My wife bought me a little flipvideo camera. Sadie says they didn't pay list price for it. It came from a closeout sale.
Please tell me if you can't see or watch the video. I'm not sure I can make them smaller but I will try. I suppose it will not work with dial-up.
Hey, that's fun. Every farm has it's own sound track. Looking forward to more. Nice shopping, wife and Sadie.
ReplyDeletePlanting ryegrass and wheat sounds like it would be really monotonous. My grandfather was a farmer and he absolutely loved being a farmer. He planted anything and everything.
ReplyDeleteCollieguy, I think I will next post a movie of the rhinos charging me. The little camera has a pretty wide angle lens so it looks less threatening than it did in real life.
ReplyDeleteReggie, Thanks for commenting. I get to talking about farming and I expect it is not so interesting for people outside the farming community. Farmers like your grandfather are a breed apart. I expect he had a pretty interesting life in many ways. If you have any pictures they would be neat to see.

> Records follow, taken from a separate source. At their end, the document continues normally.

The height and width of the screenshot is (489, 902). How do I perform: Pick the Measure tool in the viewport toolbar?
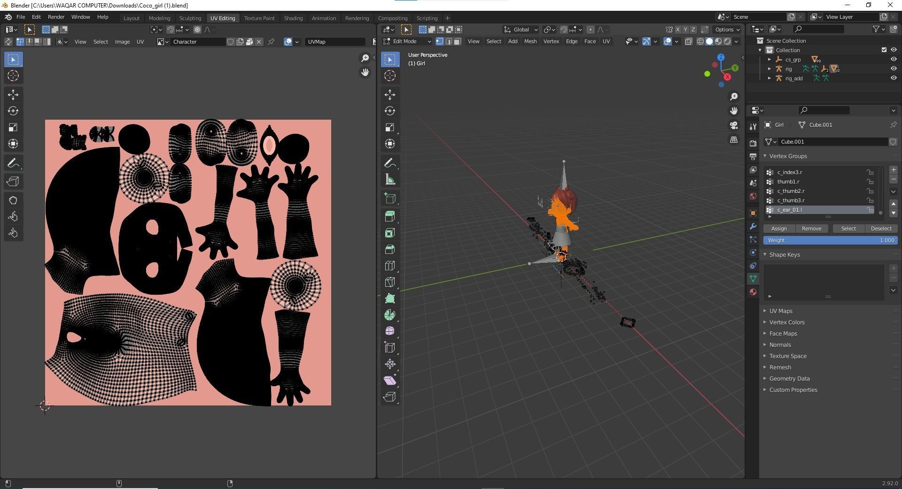(390, 179)
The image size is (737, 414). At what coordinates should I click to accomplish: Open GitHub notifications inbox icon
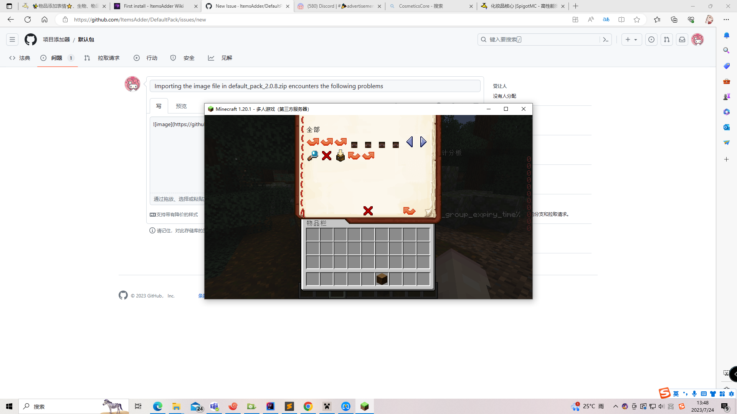[682, 39]
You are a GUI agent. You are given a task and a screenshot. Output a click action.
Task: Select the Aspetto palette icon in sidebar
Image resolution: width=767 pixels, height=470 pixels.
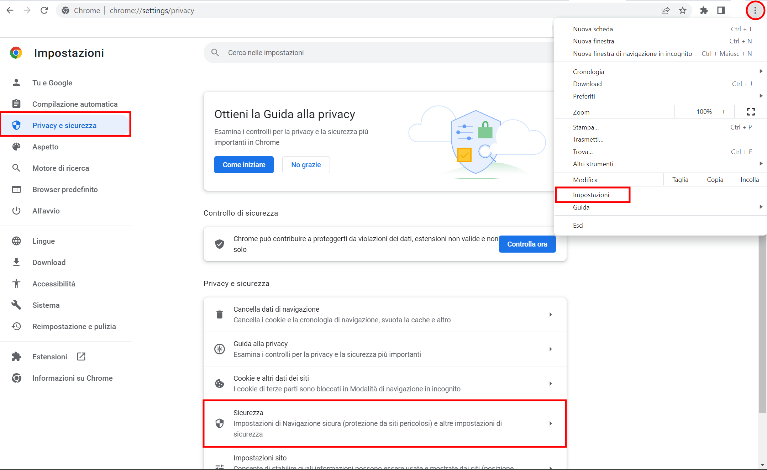[x=16, y=147]
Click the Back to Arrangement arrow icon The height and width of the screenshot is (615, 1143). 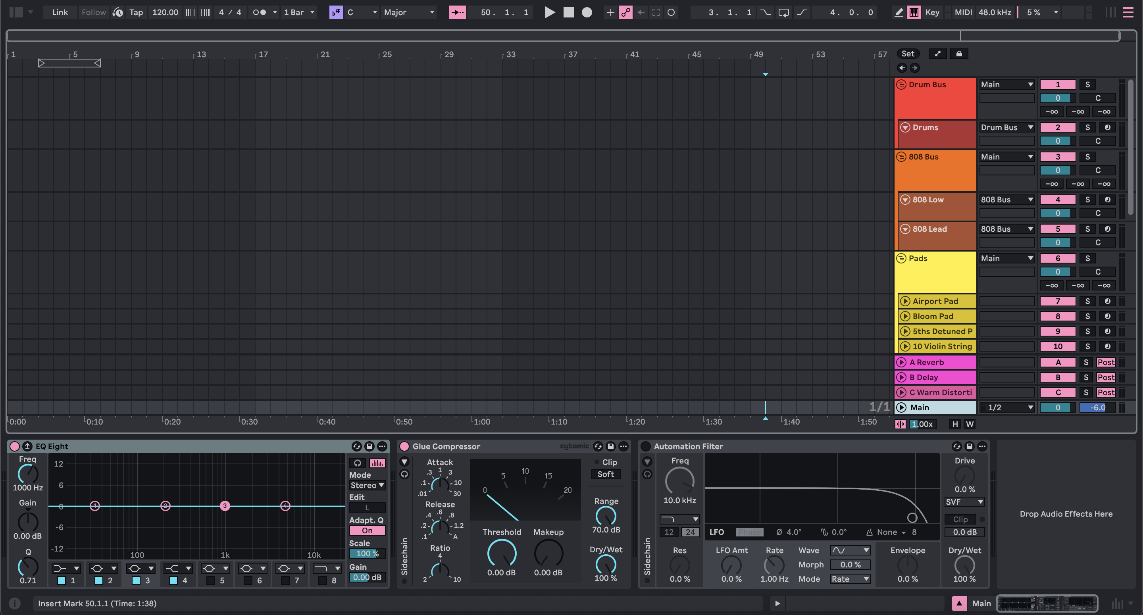[x=641, y=12]
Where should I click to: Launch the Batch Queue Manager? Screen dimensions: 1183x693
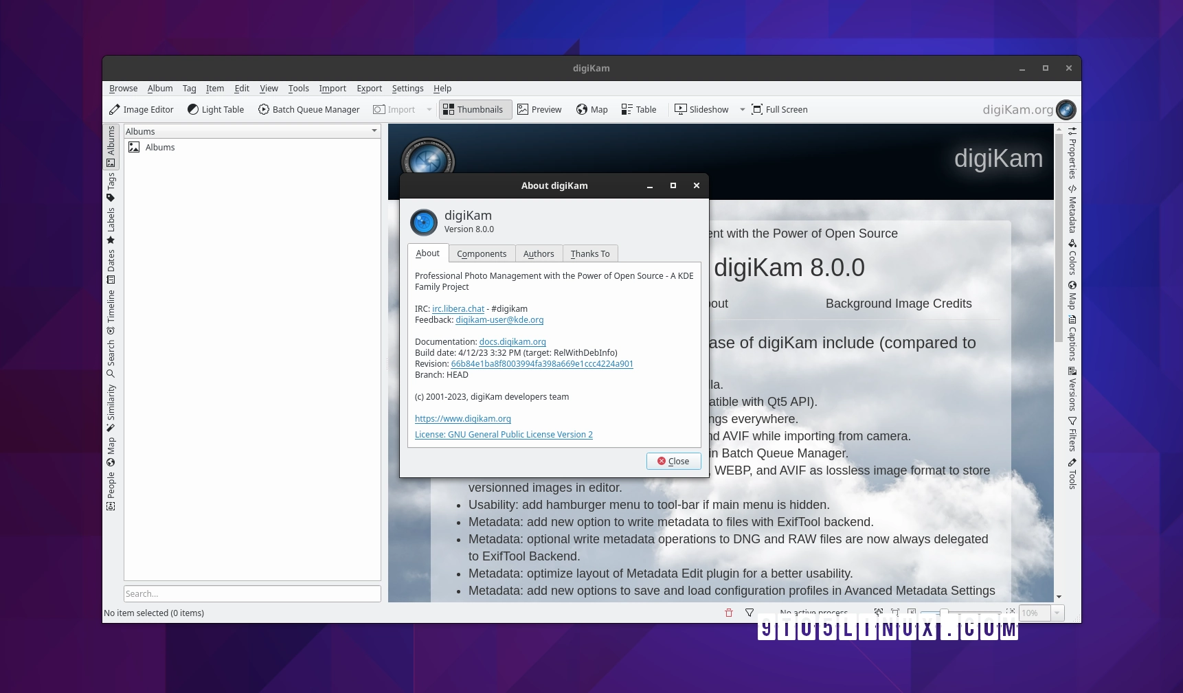309,109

Some things in farming are mindnumbingly boring. Like baling in a hundred acre field at 1 mph. Planting is more like driving somewhere but you have to drive really straight and you have to stop and do things like check the seed depth from time to time, fill the drill with seed and fertilizer. And there are things you have to watch. There is a monitor that tells you how many seeds per acre which is really important and I have a GPS guidance program that runs on a tablet computer that I watch to make sure I'm driving in the right place. Sometimes I use it to watch South Park. I suppose tedious would be a better description than boring. But, it is what I do and I get paid for every acre I plant so I'm always trying to drive straighter or get more done so it ain't so bad.

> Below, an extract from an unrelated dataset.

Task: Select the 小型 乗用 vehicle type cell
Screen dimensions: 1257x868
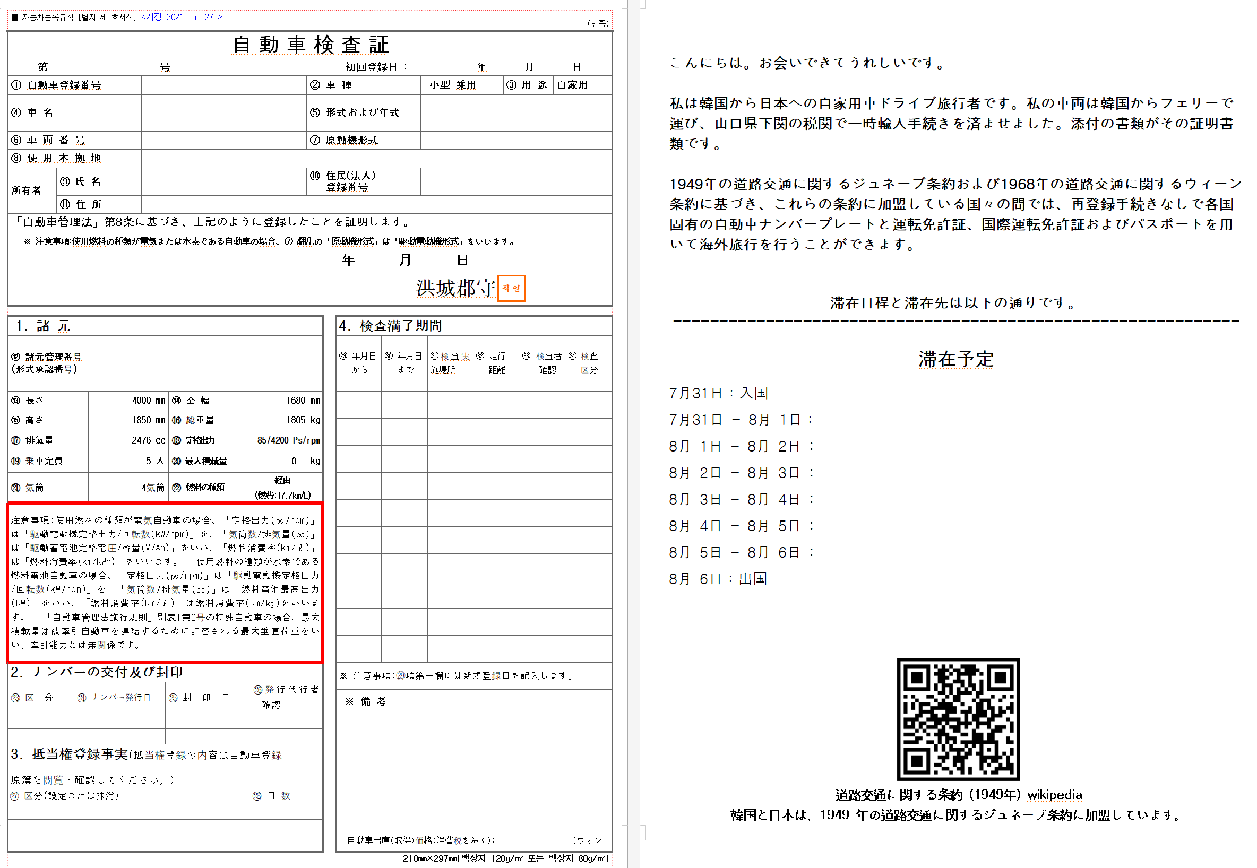Action: [452, 85]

After 40 years of driving up and down the same fields I still rarely find it tedious or boring. Today it was a little uncomfortable though. Out on the open IH swather cutting flax. Though it was a nice sunny day, temps in the 50s and a strong wind had me thoroughly chilled by the time I quit just after sundown. Not bored but mighty glad to get into a warm house. I suspect the guys in the next field had the AC running in their tractor cabs though.